Позднее тем же вечером Рабин произнес перед сотней тысяч собравшихся речь и заявил о своем убеждении, что израильтяне верят в мир и «готовы ради него пойти на риск»[134]
. По словам очевидцев, это была одна из лучших минут в жизни политика, вершина его карьеры и миг большой личной радости. Несколько минут спустя, когда он спустился с лестницы и шел к машине, стоявшей на парковке поблизости, студент из консервативного тель-авивского Университета Бар-Илана наставил на него пистолет и выстрелил в упор. Рабин упал на тротуар рядом с машиной, а студента, которого звали Игаль Амир, задержала полиция. По его словам, он «нисколько не сожалел» о своем поступке, который совершил «в одиночку и повинуясь велению Божьему»[135].Впоследствии Амир – бывший участник боевых действий, изучавший теперь еврейский закон, – заявил, что решение убить премьера далось ему нелегко и что это была уже такая третья попытка: два прошлых раза что-то не задалось. В целом это его решение основывалось на мнениях воинственных раввинов, утверждавших, что подобное убийство является оправданным исходя из «положения о преследовании», прецедент которого есть в иудейском праве[136]

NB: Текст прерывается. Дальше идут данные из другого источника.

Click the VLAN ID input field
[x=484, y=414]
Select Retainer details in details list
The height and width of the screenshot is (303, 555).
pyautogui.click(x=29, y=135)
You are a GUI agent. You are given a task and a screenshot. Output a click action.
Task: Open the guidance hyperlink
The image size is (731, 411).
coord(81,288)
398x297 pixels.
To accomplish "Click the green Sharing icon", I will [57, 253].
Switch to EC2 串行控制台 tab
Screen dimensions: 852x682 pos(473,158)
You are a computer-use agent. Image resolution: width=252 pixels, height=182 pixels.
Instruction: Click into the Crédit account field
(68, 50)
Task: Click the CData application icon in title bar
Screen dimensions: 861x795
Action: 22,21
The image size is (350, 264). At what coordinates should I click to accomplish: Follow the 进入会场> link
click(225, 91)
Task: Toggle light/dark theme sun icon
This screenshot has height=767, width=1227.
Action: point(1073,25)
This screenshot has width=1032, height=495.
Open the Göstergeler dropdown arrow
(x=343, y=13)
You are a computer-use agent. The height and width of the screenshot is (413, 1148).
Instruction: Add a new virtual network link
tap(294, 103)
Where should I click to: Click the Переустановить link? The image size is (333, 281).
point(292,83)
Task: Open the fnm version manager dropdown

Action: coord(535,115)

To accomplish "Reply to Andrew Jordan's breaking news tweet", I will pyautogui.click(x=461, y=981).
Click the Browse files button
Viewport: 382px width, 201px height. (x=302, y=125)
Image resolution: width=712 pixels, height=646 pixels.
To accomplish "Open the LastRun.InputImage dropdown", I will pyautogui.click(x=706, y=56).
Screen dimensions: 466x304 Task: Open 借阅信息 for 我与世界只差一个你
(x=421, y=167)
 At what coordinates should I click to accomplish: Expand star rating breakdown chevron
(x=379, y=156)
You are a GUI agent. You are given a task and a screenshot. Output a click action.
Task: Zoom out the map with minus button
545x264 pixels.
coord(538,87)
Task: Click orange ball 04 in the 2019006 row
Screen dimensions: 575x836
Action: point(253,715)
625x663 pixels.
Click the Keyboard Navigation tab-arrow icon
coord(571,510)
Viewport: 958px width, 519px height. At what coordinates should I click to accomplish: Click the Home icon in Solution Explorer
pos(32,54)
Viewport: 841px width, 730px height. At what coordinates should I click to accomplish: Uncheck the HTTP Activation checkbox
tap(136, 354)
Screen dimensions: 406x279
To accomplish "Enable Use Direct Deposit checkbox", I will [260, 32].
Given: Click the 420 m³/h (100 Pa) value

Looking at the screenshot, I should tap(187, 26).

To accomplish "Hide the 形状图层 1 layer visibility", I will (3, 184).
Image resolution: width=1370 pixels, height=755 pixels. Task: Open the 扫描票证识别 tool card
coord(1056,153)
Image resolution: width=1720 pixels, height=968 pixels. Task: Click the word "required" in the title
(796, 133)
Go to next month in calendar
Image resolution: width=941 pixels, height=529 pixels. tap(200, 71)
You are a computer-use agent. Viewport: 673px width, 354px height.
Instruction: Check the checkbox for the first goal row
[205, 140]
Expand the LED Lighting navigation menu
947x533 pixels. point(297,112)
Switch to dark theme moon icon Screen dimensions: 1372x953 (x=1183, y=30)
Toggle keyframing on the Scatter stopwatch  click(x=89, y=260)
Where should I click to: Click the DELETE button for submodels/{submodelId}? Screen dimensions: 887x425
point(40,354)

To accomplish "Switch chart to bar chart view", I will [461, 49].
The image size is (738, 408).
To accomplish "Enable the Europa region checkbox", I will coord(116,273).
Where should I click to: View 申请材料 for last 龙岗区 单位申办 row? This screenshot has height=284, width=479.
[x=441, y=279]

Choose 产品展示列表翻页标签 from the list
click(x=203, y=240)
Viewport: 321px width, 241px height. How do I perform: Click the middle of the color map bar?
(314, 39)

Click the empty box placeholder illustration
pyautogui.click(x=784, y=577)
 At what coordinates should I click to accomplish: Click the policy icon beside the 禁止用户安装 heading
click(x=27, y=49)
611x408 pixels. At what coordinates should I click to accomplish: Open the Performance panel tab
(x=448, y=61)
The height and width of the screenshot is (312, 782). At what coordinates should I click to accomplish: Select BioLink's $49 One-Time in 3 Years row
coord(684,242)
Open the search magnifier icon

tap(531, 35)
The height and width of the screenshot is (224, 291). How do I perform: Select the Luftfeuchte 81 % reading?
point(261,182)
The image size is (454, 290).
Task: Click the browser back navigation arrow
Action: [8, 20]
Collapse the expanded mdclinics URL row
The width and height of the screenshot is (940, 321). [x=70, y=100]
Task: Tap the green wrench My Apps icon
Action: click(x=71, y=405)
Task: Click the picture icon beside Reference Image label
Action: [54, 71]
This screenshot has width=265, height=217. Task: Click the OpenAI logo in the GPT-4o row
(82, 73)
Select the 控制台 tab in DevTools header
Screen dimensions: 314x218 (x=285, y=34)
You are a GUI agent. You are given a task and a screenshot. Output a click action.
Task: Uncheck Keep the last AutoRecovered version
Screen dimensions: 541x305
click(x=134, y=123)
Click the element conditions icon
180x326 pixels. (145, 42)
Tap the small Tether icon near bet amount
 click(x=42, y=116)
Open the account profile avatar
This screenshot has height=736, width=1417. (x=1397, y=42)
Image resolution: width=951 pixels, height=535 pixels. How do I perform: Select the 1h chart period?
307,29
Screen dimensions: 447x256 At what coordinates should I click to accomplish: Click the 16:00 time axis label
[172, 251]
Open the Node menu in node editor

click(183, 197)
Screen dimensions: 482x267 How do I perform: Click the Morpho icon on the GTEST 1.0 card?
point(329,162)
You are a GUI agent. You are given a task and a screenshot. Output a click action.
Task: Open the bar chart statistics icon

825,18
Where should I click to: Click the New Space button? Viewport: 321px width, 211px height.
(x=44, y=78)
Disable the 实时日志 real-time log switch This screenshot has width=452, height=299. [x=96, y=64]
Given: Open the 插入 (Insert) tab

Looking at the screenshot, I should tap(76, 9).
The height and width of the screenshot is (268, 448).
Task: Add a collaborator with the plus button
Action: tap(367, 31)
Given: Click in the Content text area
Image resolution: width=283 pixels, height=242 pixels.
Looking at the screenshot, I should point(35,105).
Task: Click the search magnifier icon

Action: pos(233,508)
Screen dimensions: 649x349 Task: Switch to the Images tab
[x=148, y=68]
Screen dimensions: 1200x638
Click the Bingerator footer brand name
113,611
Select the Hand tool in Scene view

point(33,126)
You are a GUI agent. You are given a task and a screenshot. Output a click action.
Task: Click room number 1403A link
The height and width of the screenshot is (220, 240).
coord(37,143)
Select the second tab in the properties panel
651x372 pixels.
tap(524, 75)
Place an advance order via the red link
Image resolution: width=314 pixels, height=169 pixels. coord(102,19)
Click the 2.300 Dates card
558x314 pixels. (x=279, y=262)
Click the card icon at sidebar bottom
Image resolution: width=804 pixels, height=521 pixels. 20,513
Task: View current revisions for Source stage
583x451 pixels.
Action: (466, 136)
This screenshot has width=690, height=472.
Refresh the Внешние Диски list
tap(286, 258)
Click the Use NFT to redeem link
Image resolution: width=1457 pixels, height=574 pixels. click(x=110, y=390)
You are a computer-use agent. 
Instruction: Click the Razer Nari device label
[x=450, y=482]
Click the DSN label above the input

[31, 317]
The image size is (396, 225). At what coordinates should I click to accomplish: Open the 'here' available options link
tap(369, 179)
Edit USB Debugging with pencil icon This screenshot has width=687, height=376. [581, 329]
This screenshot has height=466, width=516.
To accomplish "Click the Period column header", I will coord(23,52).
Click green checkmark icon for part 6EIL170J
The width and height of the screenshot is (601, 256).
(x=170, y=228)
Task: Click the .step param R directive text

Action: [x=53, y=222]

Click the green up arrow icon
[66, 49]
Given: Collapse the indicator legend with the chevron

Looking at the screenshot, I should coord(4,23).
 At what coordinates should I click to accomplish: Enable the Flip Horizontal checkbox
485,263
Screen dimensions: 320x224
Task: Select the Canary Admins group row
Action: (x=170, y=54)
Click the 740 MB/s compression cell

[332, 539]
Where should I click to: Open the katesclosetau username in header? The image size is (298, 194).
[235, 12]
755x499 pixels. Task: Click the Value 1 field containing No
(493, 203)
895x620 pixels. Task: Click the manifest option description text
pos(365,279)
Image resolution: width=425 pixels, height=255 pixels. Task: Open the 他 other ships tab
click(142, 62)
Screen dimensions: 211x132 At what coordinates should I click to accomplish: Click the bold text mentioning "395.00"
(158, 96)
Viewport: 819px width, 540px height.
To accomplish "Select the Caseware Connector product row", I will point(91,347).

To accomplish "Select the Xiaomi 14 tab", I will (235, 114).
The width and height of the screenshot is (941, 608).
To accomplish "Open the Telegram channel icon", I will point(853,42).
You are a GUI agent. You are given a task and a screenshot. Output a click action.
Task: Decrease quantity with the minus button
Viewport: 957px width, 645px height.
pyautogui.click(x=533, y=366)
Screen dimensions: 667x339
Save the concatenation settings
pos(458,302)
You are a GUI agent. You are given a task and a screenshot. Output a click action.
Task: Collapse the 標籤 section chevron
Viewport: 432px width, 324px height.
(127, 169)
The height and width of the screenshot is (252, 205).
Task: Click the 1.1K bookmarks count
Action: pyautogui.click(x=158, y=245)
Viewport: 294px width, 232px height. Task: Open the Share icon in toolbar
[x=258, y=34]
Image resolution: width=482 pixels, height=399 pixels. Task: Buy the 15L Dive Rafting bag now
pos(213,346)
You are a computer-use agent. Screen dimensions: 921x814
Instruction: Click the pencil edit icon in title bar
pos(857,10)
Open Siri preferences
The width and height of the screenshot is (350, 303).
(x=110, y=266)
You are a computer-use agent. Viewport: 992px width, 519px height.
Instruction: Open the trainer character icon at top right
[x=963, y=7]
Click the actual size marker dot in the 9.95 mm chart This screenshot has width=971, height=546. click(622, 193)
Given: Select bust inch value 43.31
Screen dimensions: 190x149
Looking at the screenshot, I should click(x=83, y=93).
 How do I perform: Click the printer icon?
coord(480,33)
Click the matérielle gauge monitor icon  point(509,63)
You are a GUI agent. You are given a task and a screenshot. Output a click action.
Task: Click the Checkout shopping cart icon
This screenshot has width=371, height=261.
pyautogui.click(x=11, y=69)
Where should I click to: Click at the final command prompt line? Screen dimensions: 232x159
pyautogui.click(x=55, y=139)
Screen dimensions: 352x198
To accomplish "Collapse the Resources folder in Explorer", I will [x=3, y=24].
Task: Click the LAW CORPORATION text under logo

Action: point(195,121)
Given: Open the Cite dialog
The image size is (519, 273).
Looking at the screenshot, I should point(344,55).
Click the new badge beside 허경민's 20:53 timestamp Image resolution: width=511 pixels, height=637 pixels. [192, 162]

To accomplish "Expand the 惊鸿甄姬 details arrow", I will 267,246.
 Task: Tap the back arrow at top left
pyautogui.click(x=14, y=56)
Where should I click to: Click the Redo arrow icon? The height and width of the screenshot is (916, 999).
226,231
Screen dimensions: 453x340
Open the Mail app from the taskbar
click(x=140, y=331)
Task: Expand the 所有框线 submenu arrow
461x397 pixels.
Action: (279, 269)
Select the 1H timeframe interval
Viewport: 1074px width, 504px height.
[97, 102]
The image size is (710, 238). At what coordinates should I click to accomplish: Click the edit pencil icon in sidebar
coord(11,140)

. Согласно этому принципу, еврей обязан остановить человека, представляющего для евреев «смертельную опасность», – а именно такую ситуацию, думал Амир, и создал Рабин, пустив Палестинскую автономию на Западный берег.В принципе, как сообщил мне Йоэль Лернер, «положение о преследовании» – не очень-то убедительное основание убить Рабина, поскольку для апелляции к нему нужно сперва доказать, что тот добивался смерти евреев. Поэтому Лернер и его друзья вывели три других и более весомых основания «казнить», как они выражались, политика. Во-первых, с их точки зрения его правительство было «нелегитимным» как сформированное на основе коалиции избирателями из числа либеральных евреев и арабов, а кроме того, тайно вело переговоры с Организацией освобождения Палестины (ООП). Во-вторых, Рабин якобы проводил «антиеврейскую» политику, сильно ослабившую еврейский авторитет. Наконец, в-третьих, Рабин – «предатель» и разбазарил государственные земли, а в военное время – а нынешнюю борьбу, по мнению Лернера, иначе и не назвать – предательство карается только смертью.
Поэтому, когда Лернер сотоварищи завели речь о «предательстве» Нетаньяху, раз тот продолжал обещать палестинцам независимую страну на Западном берегу, неравнодушные израильтяне опасались возвращения той атмосферы ненависти, кульминацией которой стало убийство Рабина[137]
. Понимая, что за подстрекательство к насилию его могут прилечь к ответственности, Лернер подбирал слова весьма осторожно, так что критиковал Нетаньяху и рассказывал о своей реакции на убийство Рабина по большей части метафорически. Смерть премьера, как он сказал, принесла ему такое же облегчение, как когда наконец останавливается «сошедший с рельсов поезд». Этот поезд, сказал он, «был остановлен»[138]. Сделать это кому-нибудь все равно бы пришлось, так что Амир, по его ощущениям, достоин звания национального патриота.Поэтому-то Лернер и его коллега Авигдор Эскин и явились к Амиру в тюрьму и распевали ему под окнами поздравления с днем рождения. И поэтому же дома у Лернера одна из стен была зарезервирована под прославление Игаля Амира: на одном из немногих свободных от книжных шкафов мест в его пыльном кабинете висит коллекция фотографий, включая снимок Амира с подписью на иврите – «человек, остановивший поезд и народ избавивший от многих зол». Большинства прочих людей на фотографиях, которые, по мнению Лернера, пали мучениками за еврейскую свободу, уже не было в живых. Почетное место среди них занимала физиономия рабби Меира Кахане, которого Лернер глубоко почитал. По мнению Лернера, либерально-умеренные израильтяне ненавидели Кахане не за то, что его считали борцом за еврейскую свободу, а за то, что, подобно Игалю Амиру, его справедливо рассматривали как противника светского государства. И обоих, прибавил я, называли еврейскими террористами.
Барух Гольдштейн и теракт в Пещере Патриархов
Совершенно как и его соратник Йоэль Лернер, Барух Гольдштейн считал, что еврейский народ в Израиле угнетают на его же земле. Однако же в этом случае усиливающееся присутствие арабов на Западном берегу не было далекой угрозой: живя там сам, Гольдштейн каждый день наблюдал «спесь» арабов, которые осмелились думать, будто имеют на эту землю хоть малейшее право.